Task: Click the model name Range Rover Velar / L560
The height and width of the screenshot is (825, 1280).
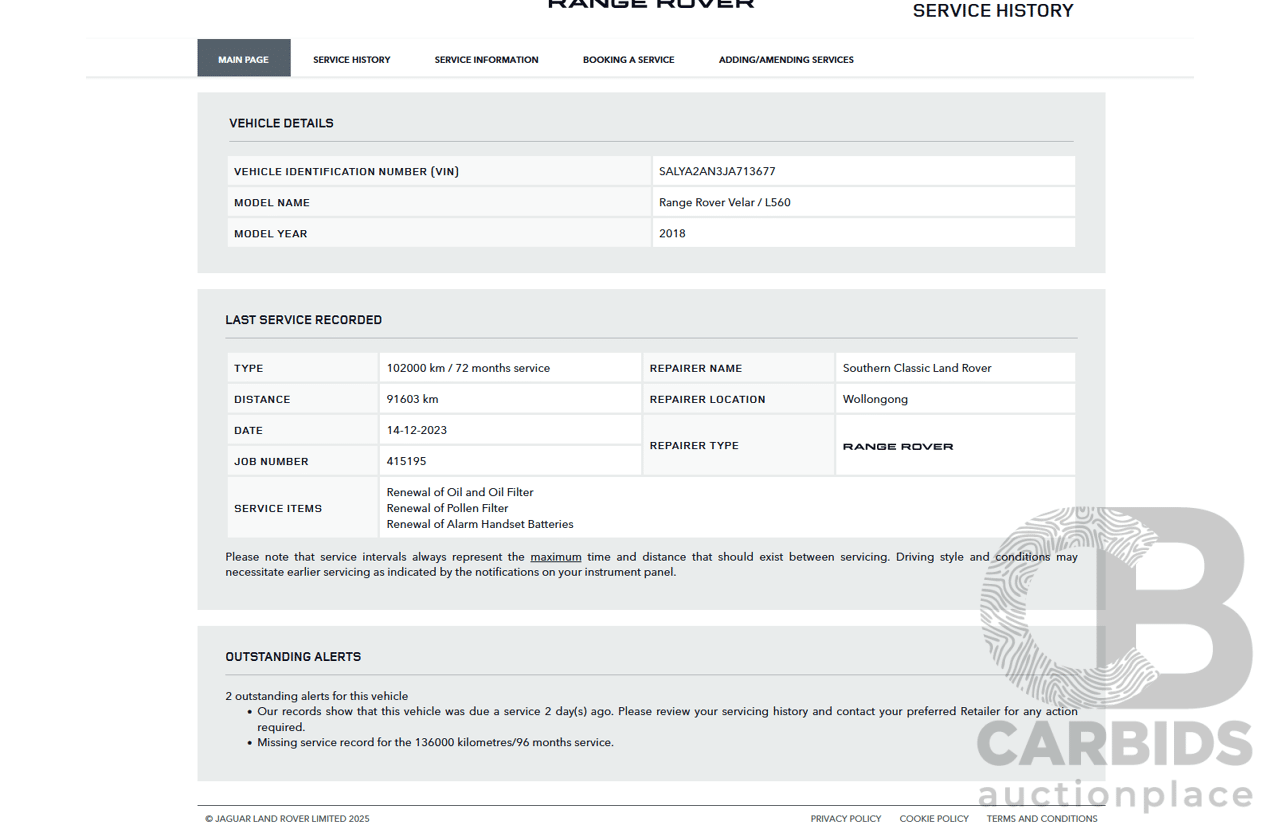Action: point(724,203)
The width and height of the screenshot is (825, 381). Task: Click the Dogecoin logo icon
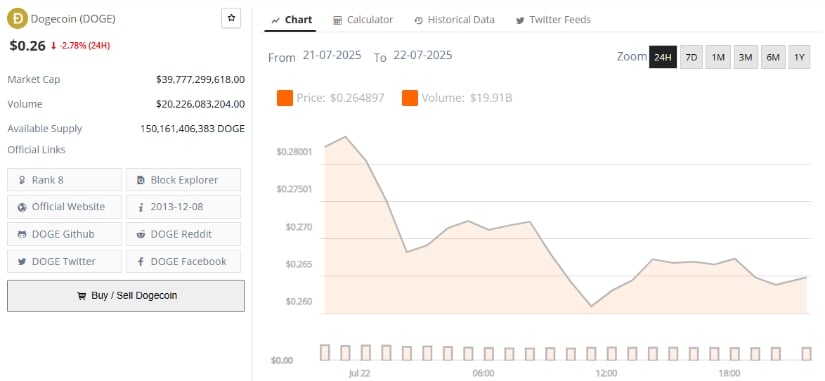pos(17,18)
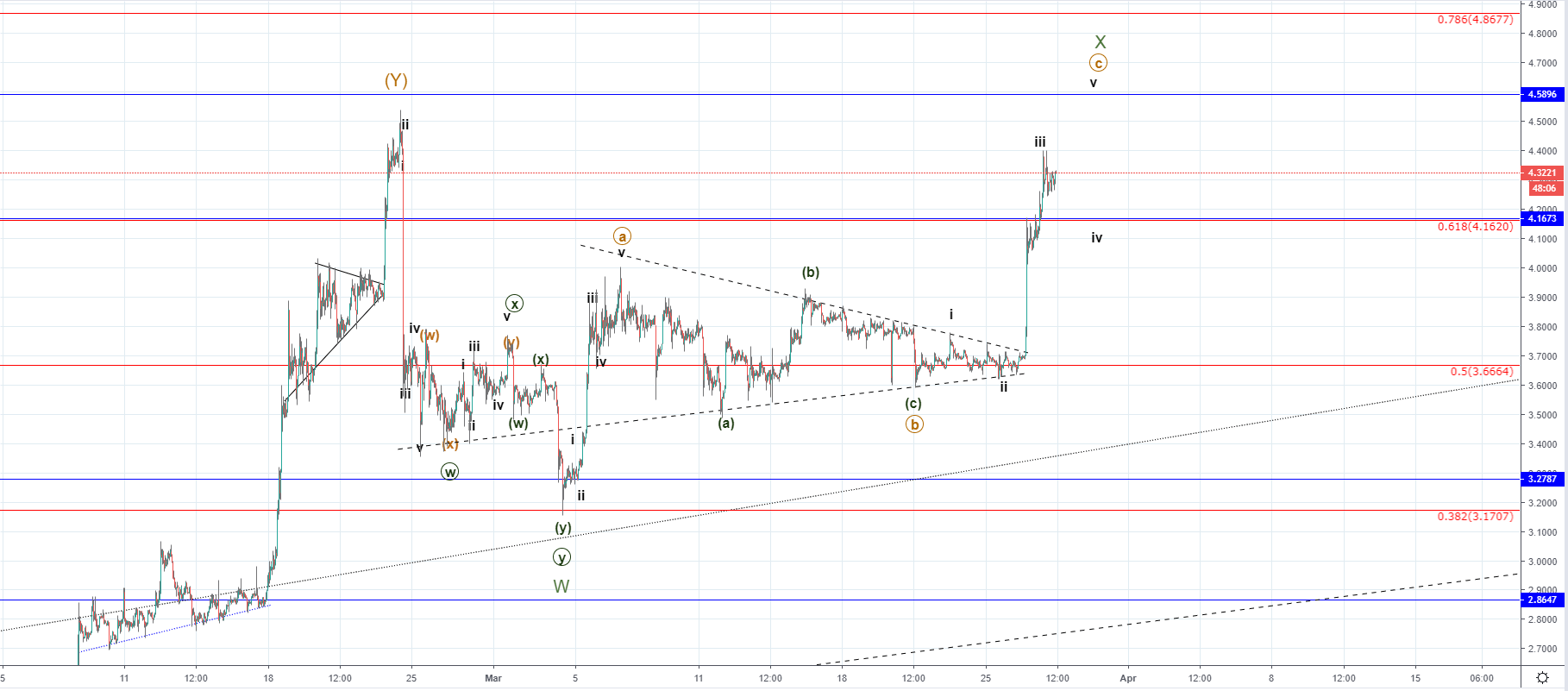Screen dimensions: 1568x691
Task: Click the circled green 'w' wave marker
Action: [x=449, y=472]
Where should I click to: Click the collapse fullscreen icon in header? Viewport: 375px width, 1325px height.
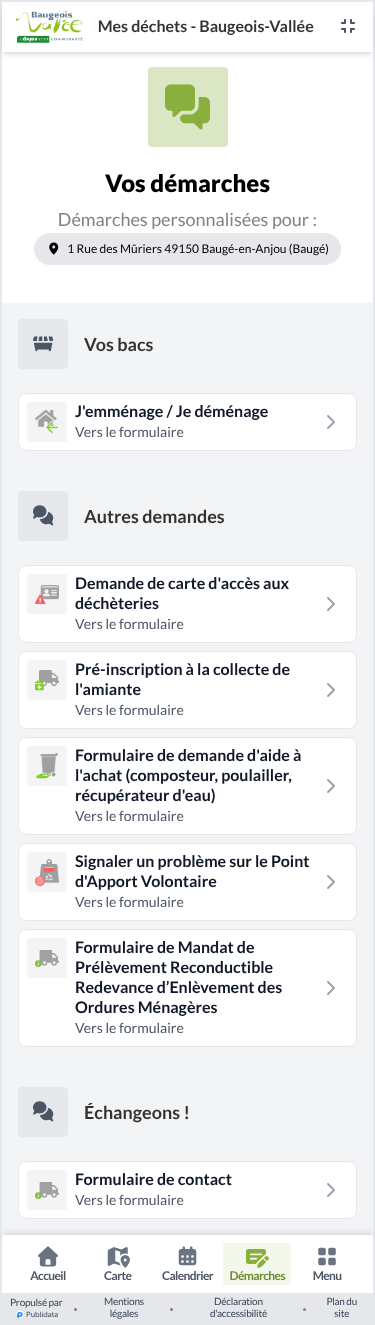pyautogui.click(x=348, y=26)
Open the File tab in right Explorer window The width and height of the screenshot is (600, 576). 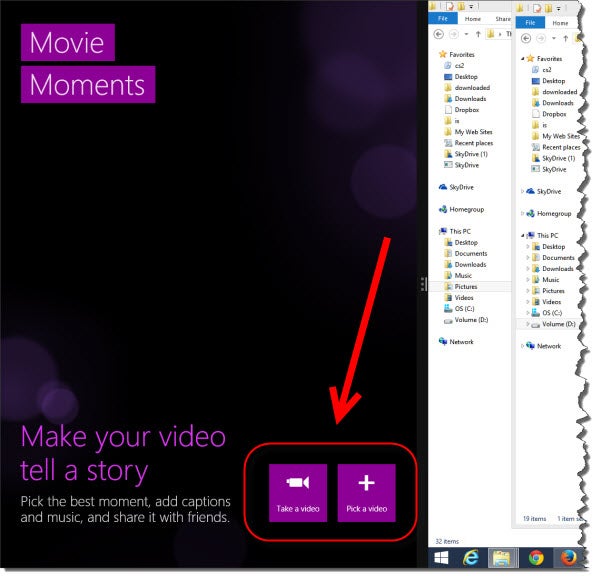click(530, 23)
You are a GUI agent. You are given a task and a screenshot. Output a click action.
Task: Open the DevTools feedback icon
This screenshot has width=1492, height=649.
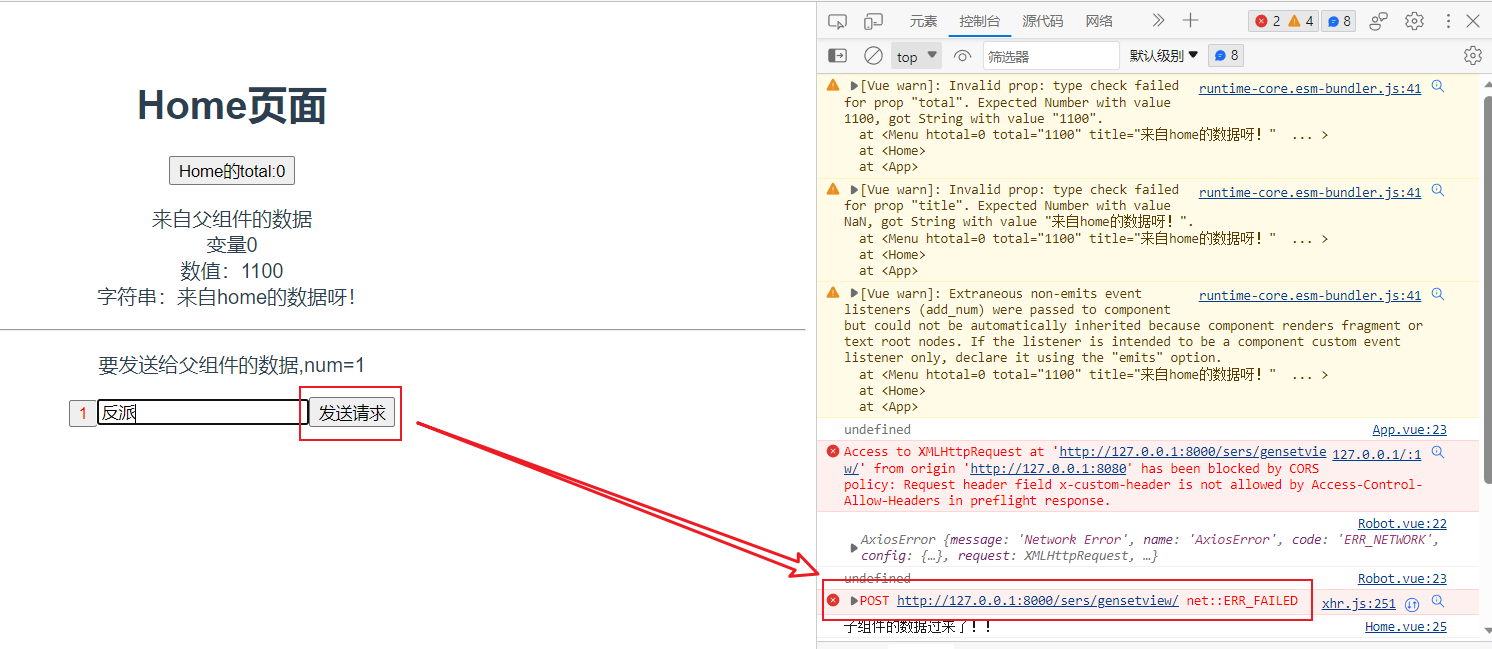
--------------------------------------------------
How to complete this task: Drop the pictures, then write out only the lines running from the one containing "You are a GUI" through the last line above, both included, exactly.

Solution:
You are a GUI agent. You are given a task and a screenshot. Output a click action.
Task: Open the DevTools feedback icon
This screenshot has width=1492, height=649.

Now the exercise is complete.